## SOURCE EXTRACT:
******
RC 512 - Paediatric musculoskeletal imaging
A. The occurrence of bone marrow oedema, joint fluid, ganglion cysts and erosion like features in the normal paediatric wrist
1. To discuss MRI protocols for the paediatric wrist.
2. To give an overview of normal development and variations in MR anatomy and signal patterns.
3. To provide an understanding of features indicative of pathology.
Normal variations in the amount of joint fluid, ganglion cysts, bone marrow oedema, and bony depressions that resemble erosions are frequent in the wrists of children. The results of a follow-up of a healthy cohort aged 6-17 will be presented. The cohort was examined twice with MR of the wrist, and the second time also with a cartilage sequence for better visualization of the bony depressions. Knowledge of these normal variations is important because they can resemble disease.
1. To discuss MRI protocols for imaging of the temporomandibular joints (TMJ).
2. To give an overview of MR imaging finding in arthritis of the TMJ.
3. To highlight the major differential diagnoses of TMJ arthritis and its MR imaging characteristics.
Arthritis of the temporomandibular joint (TMJ) is common in children and adolescents with juvenile idiopathic arthritis (JIA). Early treatment is warranted to prevent severe growth disturbances and joint deformities. As TMJ arthritis is often clinically silent, MRI with contrast-enhancement has been considered to be the most reliable method to assess signs of inflammation. To reliably guide therapeutic decisions and monitor outcomes it would be of utmost importance to clearly define the MR characteristics of a normal TMJ as a basis for the assessment of minor pathologies. However, similar to other small joints in children, we are just beginning to understand its developmental, physiological and anatomical characteristics as well as its reaction to inflammatory diseases and their treatment. Recent studies on normal TMJ in children have revealed age-dependent changes in shape and angulation of the mandibular condyle as well as typical time-intensity curves of contrast-enhancement in the soft joint tissue and the condyle. To date, the differentiation between normal synovial findings and mild signs of synovitis remains challenging. This lecture presents typical MR images of normal and inflamed TMJs in children and adolescents, including age-dependent anatomical variations. It discusses the available data on possible cutoffs between normality and pathology, the impact of the temporal dynamics of contrast enhancement, and presents findings that can mimic arthritis. It summarizes the minimum requirements of image quality and spatial resolution, the best image orientation, as well as the advantages of fat suppression and subtraction analysis in contrast-enhanced imaging.
******
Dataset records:
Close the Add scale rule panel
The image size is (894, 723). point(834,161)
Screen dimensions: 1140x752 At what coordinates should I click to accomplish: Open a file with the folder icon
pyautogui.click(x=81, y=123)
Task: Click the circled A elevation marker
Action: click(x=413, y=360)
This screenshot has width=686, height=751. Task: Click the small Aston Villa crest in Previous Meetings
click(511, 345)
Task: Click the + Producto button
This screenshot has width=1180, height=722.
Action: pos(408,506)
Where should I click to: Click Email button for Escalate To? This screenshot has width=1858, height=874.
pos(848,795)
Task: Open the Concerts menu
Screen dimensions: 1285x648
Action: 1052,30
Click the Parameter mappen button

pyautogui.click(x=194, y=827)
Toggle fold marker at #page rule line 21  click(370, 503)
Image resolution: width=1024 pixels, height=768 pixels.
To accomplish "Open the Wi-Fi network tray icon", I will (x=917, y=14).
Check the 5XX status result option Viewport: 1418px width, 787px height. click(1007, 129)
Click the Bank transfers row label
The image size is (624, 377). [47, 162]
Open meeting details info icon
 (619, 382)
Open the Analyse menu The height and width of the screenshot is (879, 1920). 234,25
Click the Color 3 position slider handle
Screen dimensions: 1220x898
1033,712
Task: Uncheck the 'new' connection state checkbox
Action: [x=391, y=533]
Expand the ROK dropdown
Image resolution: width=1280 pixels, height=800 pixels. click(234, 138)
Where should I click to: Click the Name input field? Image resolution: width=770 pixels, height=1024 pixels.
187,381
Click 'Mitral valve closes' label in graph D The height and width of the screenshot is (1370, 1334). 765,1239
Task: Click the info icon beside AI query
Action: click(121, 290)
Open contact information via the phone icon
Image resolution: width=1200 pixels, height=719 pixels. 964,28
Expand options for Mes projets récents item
******
From the paediatric imaging text, echo the passage that opens with the words containing "2. To give an overview of normal" and closes with "indicative of pathology.".

2. To give an overview of normal development and variations in MR anatomy and signal patterns.
3. To provide an understanding of features indicative of pathology.